Effectivement, elle avait la bouche pâteuse et le liquide coulant dans sa gorge l'apaisa. Lorsqu'elle eut finit le verre et l'eut posé à terre, il resta un moment silencieux, dos à elle. Elle ne brisa pas le silence, l'observant en restant sagement assise.

- Plutôt dangereux de traîner aussi tard dehors, dit-il brusquement. Surtout à ton âge. Si tes parents te voyaient...

Il ne finit pas sa phrase. Elle se leva d'un coup et cria, furieuse de son ton condescendant.

- Va te faire foutre, Nott! J'ai été patiente, mais si tu m'as amené dans ce trou seulement pour me faire la morale, tu ferais mieux de me rendre ma baguette et de me laisser partir!

Il se retourna vers elle, impassible devant sa colère. Il s'avança et lui attrapa le bras de sa main glacée. Elle essaya de se dégager mais il colla encore plus son corps près du sien.
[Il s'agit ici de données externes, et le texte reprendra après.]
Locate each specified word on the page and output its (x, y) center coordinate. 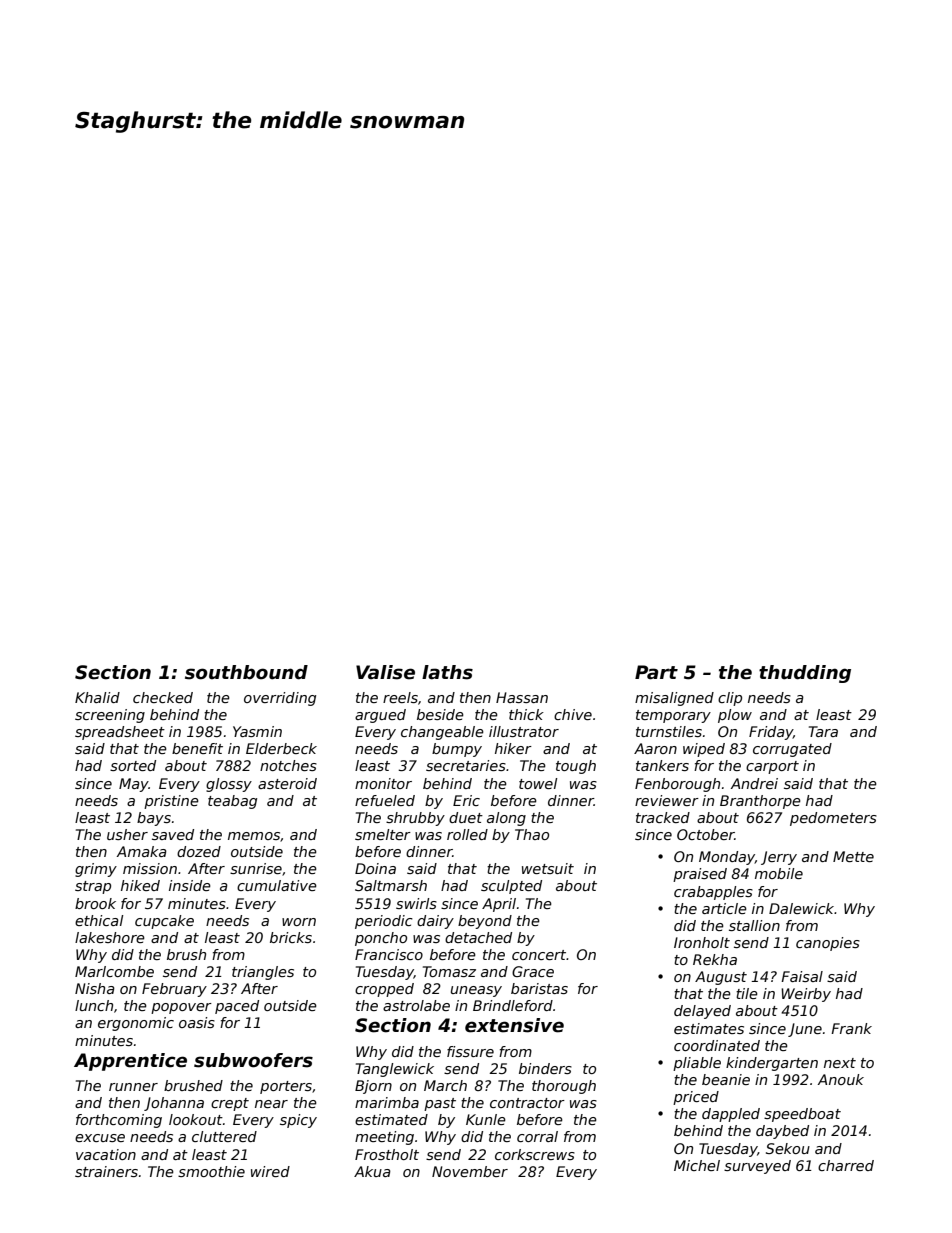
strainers (106, 1171)
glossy (229, 785)
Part (656, 672)
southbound (246, 672)
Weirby (806, 995)
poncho (381, 939)
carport (772, 767)
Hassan (522, 697)
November (470, 1171)
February (174, 990)
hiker (513, 748)
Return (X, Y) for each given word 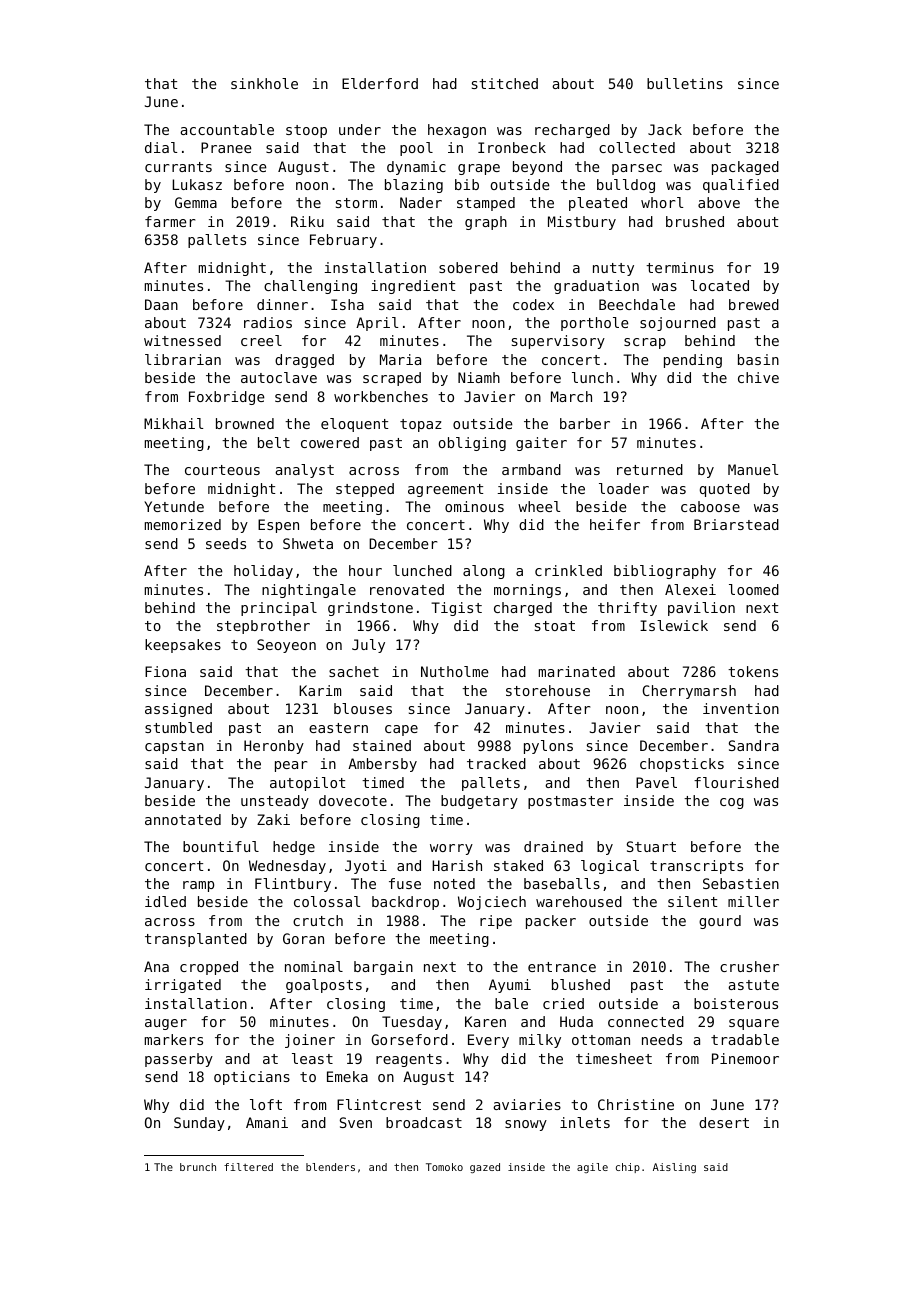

Il dégagea une mèche d'ébène près de son oreille avant d'y approcher sa bouche pour murmurer:

- Je connais tout de toi, Astoria. C'est bientôt la rentrée à Poudlard... Comment comptes-tu te procurer ta came, dis moi?

Elle resta silencieuse, soumise. Il lui était impossible de regarder dans ses yeux aussi sombres que l'enfer. Son pouls martelait contre ses tempes, elle avait du mal à respirer. Il savait qu'elle ne pouvait pas s'en passer, il savait et il allait lui faire du chantage. Lui seul était capable d'en faire passer au château sans se faire prendre. Elle le savait, et il savait aussi qu'elle n'allait jamais rien lui refuser.

Elle choisit néanmoins le déni, sa dernière arme.

- Je n'ai pas besoin de toi, je n'ai pas besoin de ta marchandise..., répliqua-t-elle, mais sa voix tremblante la trahissait facilement.

- Menteuse! cria-t-il en la repoussant violemment.

Elle resta la tête baissée, les yeux fixés vers le sol dans la peur de croiser son regard. Ses cheveux étaient ramenés devant son visage. Elle n'osait plus faire un seul geste.

- Tu connais très bien ma réputation, reprit-il d'un ton doucereux, en s'approchant à nouveau. Je peux t'aider. J'ai des relations. Il suffit seulement que tu y mettes du tien et que tu m'aides.

Astoria était réticente. On ne pouvait pas faire confiance à Théodore Nott. Il pouvait se montrer dangereux et imprévisible, comme le moment précédent le montrait. Mais elle ne pourrait pas se débrouiller seule à Poudlard. Elle allait sans doute le regretter, mais elle n'avait pas d'autre choix. Elle était piégée.

- Quel genre d'aide? demanda-t-elle tout bas.

Elle releva la tête et plongea ses yeux dans les siens. Théodore sourit largement. Gagné.

- Il faut que tu m'aides à détruire Drago Malefoy.